Triestina d’origine, milanese per Rcs, era sposata con l’architetto Mario Bellini

Addio alla giornalista Elena Marco, 54 anni

Elena Marco

MILANO – Lascia un vuoto enorme, a giudicare dalle parole con cui i colleghi e chi la amava la ricordano in queste ore sulle pagine su cui lei era solita scrivere, la scomparsa prematura di Elena Marco, giornalista del Gruppo Rcs. Il 17 dicembre avrebbe compiuto 54 anni. Se n’è andata ieri, dopo aver lottato a lungo con la malattia.
Nata nel 1966 a Trieste, un diploma al Liceo classico Petrarca, un altro di chitarra classica al conservatorio Tartini, poi la laurea in Lettere moderne. E, mentre ancora frequentava l’università nella sua Trieste, aveva iniziato a muovere i primi passi nel giornalismo: le prime collaborazioni con Il Piccolo risalgono infatti al 1988, con i primi articoli scritti per il settore della Cronaca.
«Un po’ di gavetta, – ricorda oggi il quotidiano – poi erano arrivati i primi contratti a tempo determinato. E finalmente, nel 1991, l’assunzione in pianta stabile, con l’esame superato per diventare a tutti gli effetti una giornalista professionista» (iscritta all’Ordine del Friuli Venezia Giulia dal 23 gennaio 1989).
Nel 2004 – sotto la direzione di Alberto Statera e del vicedirettore Stefano Del Re – Elena Marco era entrata a far parte della piccola squadra dell’Ufficio centrale, cuore operativo del giornale triestino. A inizio 2005 si era licenziata per trasferirsi, alla fine di quello stesso anno, a Milano, all’interno della galassia Rcs, dal Corriere della Sera ai periodici “Io Donna” – dove diventò caporedattore –  e “Liberi tutti”, il settimanale poi confluito in “7”.

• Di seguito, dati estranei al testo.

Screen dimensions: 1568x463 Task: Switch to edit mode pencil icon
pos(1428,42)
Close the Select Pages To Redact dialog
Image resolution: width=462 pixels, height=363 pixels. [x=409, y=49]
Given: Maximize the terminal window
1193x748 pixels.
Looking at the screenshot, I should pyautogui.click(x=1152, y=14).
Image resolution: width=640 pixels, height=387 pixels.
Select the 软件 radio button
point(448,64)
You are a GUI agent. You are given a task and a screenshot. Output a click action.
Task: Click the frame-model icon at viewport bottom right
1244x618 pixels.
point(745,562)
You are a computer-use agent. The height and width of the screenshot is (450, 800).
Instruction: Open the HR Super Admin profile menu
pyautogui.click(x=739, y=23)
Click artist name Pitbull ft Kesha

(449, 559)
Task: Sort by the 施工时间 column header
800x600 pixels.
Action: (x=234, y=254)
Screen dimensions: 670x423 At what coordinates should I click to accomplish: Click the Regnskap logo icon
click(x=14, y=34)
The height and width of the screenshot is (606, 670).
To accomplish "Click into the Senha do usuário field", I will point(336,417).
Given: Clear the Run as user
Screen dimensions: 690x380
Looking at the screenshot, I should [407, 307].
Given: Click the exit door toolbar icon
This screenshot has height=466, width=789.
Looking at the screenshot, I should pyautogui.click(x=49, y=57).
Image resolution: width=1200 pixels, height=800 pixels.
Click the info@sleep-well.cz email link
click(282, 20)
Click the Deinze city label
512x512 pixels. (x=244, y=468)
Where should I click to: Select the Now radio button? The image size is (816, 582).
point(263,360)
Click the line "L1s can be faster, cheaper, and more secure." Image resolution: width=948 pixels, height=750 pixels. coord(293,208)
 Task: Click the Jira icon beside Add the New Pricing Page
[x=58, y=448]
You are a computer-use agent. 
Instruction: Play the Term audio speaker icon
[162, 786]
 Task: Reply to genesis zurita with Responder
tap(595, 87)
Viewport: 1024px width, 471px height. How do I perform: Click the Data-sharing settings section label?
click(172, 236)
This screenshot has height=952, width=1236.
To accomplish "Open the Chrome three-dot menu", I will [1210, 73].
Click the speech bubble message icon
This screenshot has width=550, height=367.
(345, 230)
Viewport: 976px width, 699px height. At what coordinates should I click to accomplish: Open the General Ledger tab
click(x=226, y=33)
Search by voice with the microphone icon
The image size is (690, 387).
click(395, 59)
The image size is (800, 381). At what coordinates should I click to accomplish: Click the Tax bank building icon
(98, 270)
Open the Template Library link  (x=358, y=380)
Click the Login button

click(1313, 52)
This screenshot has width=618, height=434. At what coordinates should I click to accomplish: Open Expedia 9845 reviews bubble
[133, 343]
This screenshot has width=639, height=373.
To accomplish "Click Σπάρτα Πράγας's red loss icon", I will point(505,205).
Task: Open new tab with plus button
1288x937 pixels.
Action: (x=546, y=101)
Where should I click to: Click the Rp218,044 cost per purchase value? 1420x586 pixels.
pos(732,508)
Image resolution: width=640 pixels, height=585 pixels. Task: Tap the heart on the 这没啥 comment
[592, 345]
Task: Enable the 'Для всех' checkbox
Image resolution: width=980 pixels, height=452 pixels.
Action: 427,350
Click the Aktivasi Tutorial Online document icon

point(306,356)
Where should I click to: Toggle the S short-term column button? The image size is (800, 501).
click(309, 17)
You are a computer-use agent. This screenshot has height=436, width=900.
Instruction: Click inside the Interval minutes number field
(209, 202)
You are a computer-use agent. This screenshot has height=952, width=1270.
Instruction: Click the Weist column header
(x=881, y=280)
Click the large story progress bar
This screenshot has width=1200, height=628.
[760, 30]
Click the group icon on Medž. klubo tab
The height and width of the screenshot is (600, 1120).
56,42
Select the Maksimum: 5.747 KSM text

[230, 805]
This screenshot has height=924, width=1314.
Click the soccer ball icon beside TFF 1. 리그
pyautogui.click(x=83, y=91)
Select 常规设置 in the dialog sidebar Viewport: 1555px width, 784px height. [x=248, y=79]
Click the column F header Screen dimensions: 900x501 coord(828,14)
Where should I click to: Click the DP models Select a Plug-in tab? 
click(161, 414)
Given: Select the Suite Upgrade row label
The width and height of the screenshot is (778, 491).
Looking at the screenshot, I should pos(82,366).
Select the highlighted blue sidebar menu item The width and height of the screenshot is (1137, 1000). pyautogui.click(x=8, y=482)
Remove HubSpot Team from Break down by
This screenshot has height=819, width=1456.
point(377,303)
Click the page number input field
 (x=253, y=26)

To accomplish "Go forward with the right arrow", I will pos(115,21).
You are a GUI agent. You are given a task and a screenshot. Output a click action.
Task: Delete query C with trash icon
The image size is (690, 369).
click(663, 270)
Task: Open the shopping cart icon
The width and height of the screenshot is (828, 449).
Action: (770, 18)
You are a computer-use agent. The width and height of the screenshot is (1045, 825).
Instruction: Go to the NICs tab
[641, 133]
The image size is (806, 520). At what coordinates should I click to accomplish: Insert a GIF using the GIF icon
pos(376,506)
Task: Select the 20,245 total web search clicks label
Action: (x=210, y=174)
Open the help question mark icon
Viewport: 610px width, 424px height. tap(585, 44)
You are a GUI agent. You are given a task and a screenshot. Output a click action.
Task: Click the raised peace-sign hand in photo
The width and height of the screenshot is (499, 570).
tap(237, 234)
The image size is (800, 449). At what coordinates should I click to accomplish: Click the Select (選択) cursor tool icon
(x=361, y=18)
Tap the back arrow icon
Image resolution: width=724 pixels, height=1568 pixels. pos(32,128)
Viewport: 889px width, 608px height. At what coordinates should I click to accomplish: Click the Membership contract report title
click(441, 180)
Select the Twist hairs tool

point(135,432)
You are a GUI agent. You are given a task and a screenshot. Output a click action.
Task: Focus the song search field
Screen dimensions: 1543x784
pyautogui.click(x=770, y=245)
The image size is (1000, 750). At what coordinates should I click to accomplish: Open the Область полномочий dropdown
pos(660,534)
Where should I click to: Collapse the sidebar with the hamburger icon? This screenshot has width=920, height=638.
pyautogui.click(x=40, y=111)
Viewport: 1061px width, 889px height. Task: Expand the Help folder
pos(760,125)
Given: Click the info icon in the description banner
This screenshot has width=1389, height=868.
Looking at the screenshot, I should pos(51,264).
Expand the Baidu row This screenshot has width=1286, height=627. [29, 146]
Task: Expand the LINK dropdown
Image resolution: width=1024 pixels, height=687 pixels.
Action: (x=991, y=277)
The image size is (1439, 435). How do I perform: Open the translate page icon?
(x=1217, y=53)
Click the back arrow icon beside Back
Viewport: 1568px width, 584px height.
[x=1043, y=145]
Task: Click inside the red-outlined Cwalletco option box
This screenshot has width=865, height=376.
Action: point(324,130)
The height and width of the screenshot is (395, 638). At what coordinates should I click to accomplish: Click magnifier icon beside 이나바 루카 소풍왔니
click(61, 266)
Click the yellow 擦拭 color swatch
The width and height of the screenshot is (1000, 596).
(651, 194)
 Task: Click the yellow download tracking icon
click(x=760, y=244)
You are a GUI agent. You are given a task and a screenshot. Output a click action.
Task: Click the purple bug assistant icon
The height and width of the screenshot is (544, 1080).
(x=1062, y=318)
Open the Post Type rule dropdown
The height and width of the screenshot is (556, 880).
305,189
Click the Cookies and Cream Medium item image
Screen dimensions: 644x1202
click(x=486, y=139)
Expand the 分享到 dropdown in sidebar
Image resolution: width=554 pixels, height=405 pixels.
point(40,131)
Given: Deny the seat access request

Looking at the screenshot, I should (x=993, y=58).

Elena Marco e Mario Bellini

«Per lei giornalismo era rigore della notizia, – ricorda sulle colonne del Corriere della Sera il collega Enrico Caiano – fatica, esattezza della forma, a fine giornata era contenta allo stesso modo per aver scritto un bel pezzo o aver “beccato” un errore grammaticale o un refuso. E neppure l’avreste mai sentita rimpiangere il giornalismo solo cartaceo che fu: a Io Donna si era buttata a occuparsi del sito, anche a LiberiTutti e 7 non disdegnava di alternare carta e online».
Una carriera bella e luminosa, quella di Elena Marco, come i suoi occhi azzurri. Che il marito, il famoso architetto Mario Bellini, 30 anni in più di Elena, celebra con un “pezzo” che ti arriva al cuore sulle stesse pagine del Corriere: «Con Elena galeotta fu un’intervista che mi fece per il suo giornale dell’epoca, Il Piccolo; e la passeggiata che ne seguì lungo il Lido di Venezia. Non eravamo soli ma quello sguardo intercettò il mio e mi lasciò fulminato».
«E ora? Senza Elena si apre davanti a me – scrive Bellini – un vuoto enorme… o, come dicono gli astrofisici, un “buco nero”… devo trovare col tempo il modo di restare in contatto con lei in “streaming” aggirandomi per tutta la casa vuota di lei ma piena dei suoi grandi occhi turchesi e di quelle cose che sono il frutto della sua instancabile attività generatrice». (giornalistitalia.it)

 

Un commento

  1. Commosso e ammirato dalla grandezza di questa insigne giornalista e dal ricordo del marito. Una notizia tremenda, resa più lieve dalla pienezza con la quale Elena Marco ha vissuto.